Джеймс придвинулся к ней, покачивая в ладонях бокал бренди и наслаждаясь янтарным оттенком напитка.
— Вы не представляете себе, как приятно сидеть в удобном кресле и пить восхитительное бренди, — заметил он с улыбкой.
— Похоже, вы не слушаете меня, мистер Мак-Грегор.
— Напрасно вы так считаете. Мне давно хотелось познакомиться с вами. С первой минуты, когда лорд Даглас очнулся и узнал, что его обвиняют в убийстве, он считал, что вы погибли. Я думал, он разорвет в клочья капитана, помощника и экипаж, прежде чем умрет сам, но вскоре он понял, что вы живы и здоровы, а его самого считают мертвецом.
— Значит, он рассказывал вам обо мне?
— Да.
— И должно быть, рассказывал только плохое.

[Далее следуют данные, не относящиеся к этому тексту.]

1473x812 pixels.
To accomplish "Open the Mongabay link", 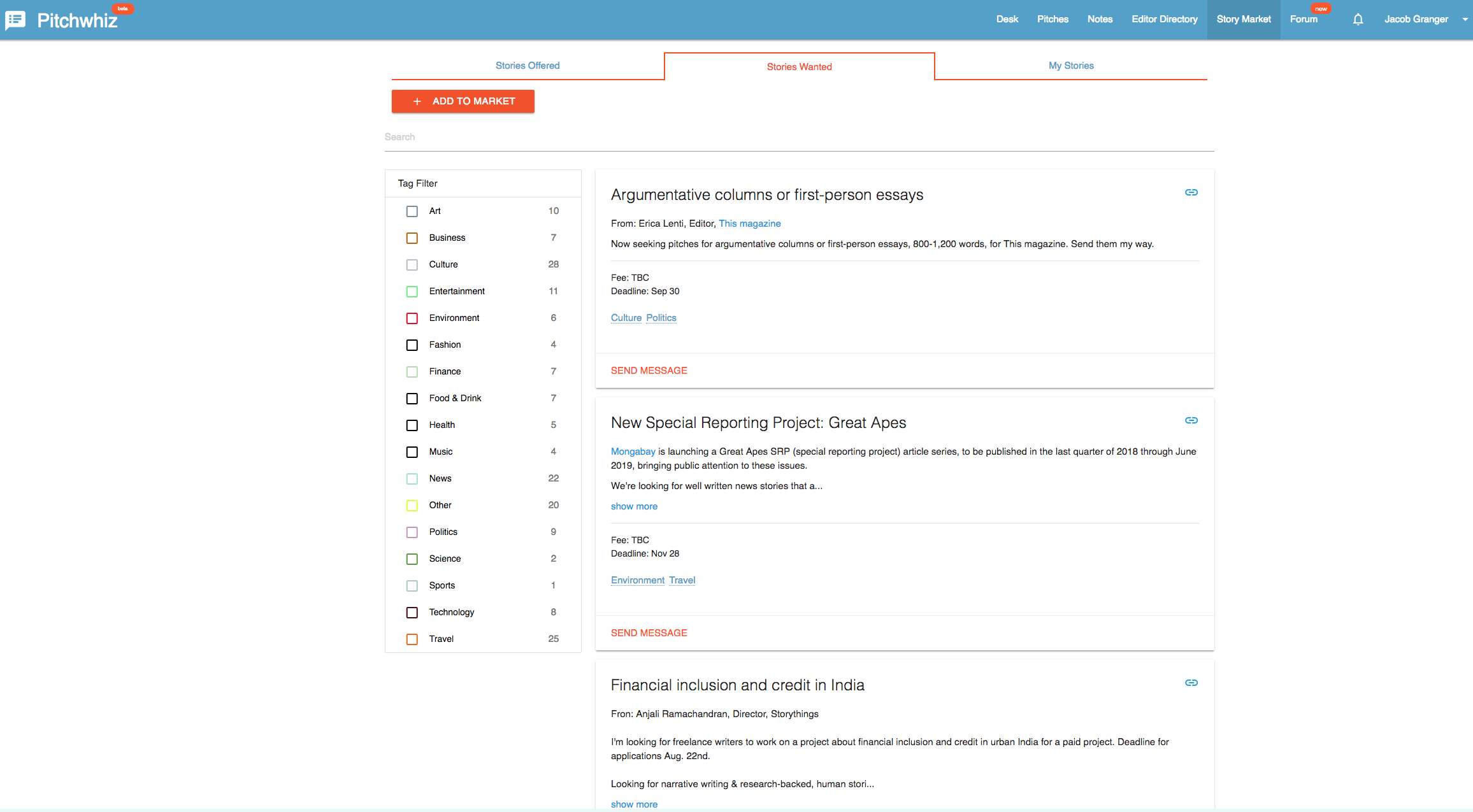I will (633, 452).
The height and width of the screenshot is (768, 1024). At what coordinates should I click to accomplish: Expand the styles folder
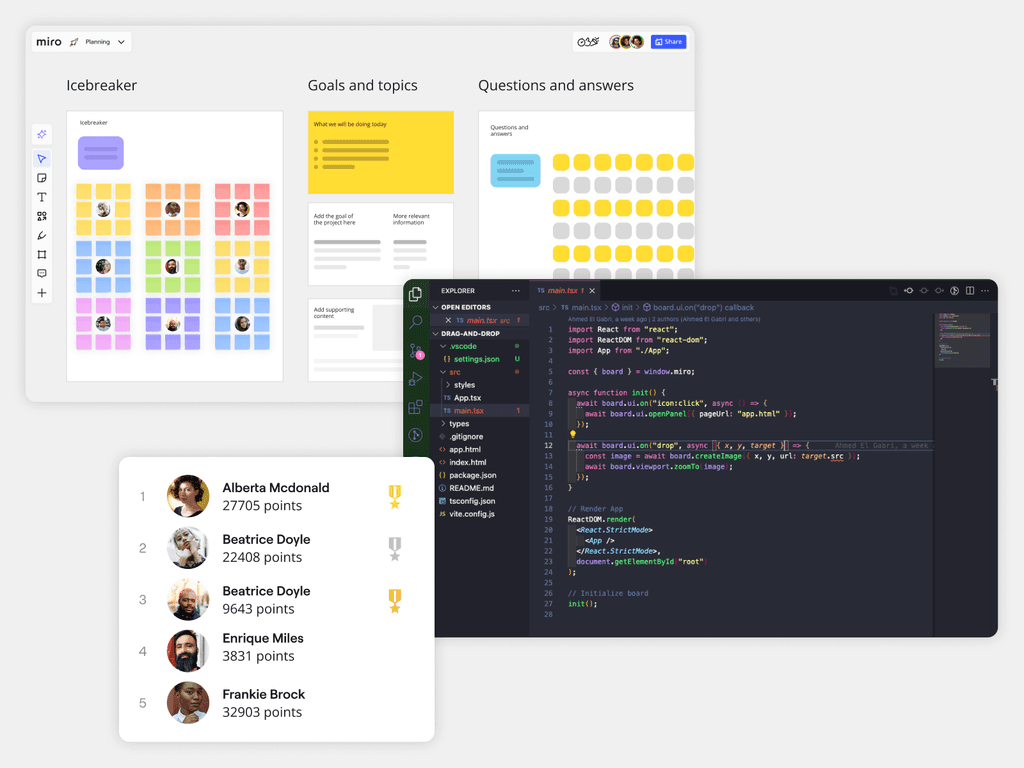(464, 385)
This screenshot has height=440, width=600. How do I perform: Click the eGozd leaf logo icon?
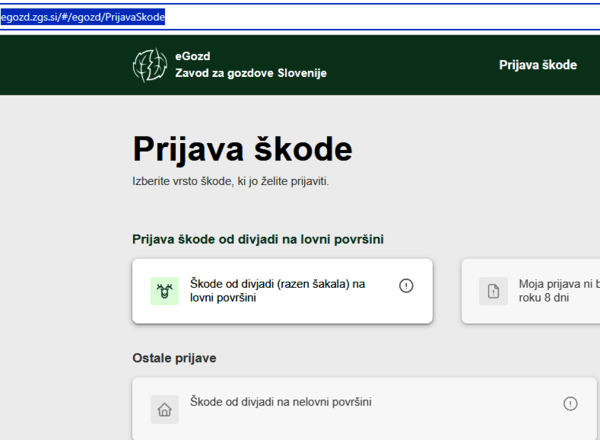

— Миледи, нам вместе довелось жить в аду. В Лондоне добрая королева Виктория заслужила себе славу справедливостью и благородством, но, несмотря на свою доброту, она не замечает ни ужасающей жизни трущоб, ни нищих. А когда в нашей стране человека приговаривают к каторге — не важно, справедливым было обвинение или нет, — он попадает в земной ад. Должно быть, вам известно, что Дэвида увезли на корабль и отправили на каторжные работы. Рядом с ним я пережил свирепые шторма, бок о бок трудился в каменоломнях. Я видел, как он помогает другим, избавляя их от наказания безжалостных стражников. В сущности, миледи, именно в борьбе за мою жизнь мы наконец-то обрели свободу. Меня чуть не прикончили. Вряд ли Дэвид собирался убивать стражника, но в поединке сломал ему шею. Вместе с нами на свободе оказалось еще несколько человек, и мы бежали. Обо всем этом я рассказываю вам только для того, чтобы вы поняли, как он провел последние пять лет. Не забывайте: после таких испытаний любой человек способен ожесточиться. В душе лорда Дэвида не утихает гнев.